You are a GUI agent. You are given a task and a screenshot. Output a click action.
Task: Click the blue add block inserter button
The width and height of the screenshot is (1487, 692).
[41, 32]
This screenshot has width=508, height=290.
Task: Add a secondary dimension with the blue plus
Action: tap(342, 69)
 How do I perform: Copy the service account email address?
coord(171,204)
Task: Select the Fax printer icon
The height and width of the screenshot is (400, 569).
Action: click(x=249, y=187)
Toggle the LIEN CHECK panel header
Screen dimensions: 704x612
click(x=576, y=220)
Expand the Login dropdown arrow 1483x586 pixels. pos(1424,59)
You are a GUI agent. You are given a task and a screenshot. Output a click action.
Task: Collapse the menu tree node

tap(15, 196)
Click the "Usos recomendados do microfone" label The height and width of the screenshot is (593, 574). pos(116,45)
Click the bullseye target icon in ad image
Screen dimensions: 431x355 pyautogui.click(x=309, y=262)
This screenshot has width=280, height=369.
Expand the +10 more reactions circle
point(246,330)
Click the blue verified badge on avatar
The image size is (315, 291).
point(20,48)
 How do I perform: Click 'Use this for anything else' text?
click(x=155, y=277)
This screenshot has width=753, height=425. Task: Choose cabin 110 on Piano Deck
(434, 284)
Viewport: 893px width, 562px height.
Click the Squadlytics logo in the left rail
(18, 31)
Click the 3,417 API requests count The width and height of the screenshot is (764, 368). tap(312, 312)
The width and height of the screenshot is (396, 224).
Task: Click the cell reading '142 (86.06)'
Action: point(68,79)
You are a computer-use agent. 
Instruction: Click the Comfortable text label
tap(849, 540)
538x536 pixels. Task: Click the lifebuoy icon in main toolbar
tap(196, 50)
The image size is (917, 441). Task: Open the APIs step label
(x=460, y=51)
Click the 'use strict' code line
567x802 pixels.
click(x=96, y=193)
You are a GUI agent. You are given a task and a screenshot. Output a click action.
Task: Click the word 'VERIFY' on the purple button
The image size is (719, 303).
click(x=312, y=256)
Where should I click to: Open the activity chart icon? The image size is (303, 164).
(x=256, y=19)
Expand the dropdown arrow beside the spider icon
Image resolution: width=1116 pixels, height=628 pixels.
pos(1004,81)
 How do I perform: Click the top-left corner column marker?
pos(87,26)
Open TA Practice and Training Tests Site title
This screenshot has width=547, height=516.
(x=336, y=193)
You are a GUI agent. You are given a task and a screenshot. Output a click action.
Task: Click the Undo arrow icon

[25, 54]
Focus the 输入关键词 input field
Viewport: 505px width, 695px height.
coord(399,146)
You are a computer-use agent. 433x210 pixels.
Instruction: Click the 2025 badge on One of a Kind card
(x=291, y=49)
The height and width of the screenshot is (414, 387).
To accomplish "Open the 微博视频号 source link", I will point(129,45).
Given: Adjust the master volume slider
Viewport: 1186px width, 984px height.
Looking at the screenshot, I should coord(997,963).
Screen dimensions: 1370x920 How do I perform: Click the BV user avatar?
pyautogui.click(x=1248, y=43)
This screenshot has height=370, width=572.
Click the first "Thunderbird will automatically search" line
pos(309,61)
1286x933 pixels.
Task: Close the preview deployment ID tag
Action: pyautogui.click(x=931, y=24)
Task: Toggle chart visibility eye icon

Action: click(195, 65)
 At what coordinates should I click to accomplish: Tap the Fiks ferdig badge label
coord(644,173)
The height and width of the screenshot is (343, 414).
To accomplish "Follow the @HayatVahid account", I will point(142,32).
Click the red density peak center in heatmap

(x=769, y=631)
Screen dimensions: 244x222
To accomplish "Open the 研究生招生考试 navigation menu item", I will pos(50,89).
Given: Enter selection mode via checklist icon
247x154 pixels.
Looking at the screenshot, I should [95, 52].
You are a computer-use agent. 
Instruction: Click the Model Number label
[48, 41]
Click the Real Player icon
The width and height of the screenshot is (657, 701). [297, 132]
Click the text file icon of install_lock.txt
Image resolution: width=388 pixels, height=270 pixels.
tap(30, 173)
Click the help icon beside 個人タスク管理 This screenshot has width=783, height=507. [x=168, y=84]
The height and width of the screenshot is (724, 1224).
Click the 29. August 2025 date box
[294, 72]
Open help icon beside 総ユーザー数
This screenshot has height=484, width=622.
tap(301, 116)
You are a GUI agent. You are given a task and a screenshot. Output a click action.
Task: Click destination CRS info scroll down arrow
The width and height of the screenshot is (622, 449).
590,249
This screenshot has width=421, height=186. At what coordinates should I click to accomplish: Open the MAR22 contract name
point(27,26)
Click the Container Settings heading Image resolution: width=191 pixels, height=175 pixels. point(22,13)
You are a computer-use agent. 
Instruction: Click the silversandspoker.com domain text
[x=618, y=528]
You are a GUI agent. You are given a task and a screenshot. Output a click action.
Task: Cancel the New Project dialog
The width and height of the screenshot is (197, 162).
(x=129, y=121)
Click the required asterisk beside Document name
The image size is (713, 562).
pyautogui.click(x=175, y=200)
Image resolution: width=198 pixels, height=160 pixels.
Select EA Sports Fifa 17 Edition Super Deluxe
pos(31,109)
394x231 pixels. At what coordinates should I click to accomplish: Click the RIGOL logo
########
* [GOAL OF THE EXERCISE]:
Using the records above, restate word for word the lines from the one with "Instruction: Click the 2025" through the one with "Given: Adjust the master volume slider", both included.

* [TASK RESULT]:
Instruction: Click the 2025 badge on One of a Kind card
(x=291, y=49)
The height and width of the screenshot is (414, 387).
To accomplish "Open the 微博视频号 source link", I will point(129,45).
Given: Adjust the master volume slider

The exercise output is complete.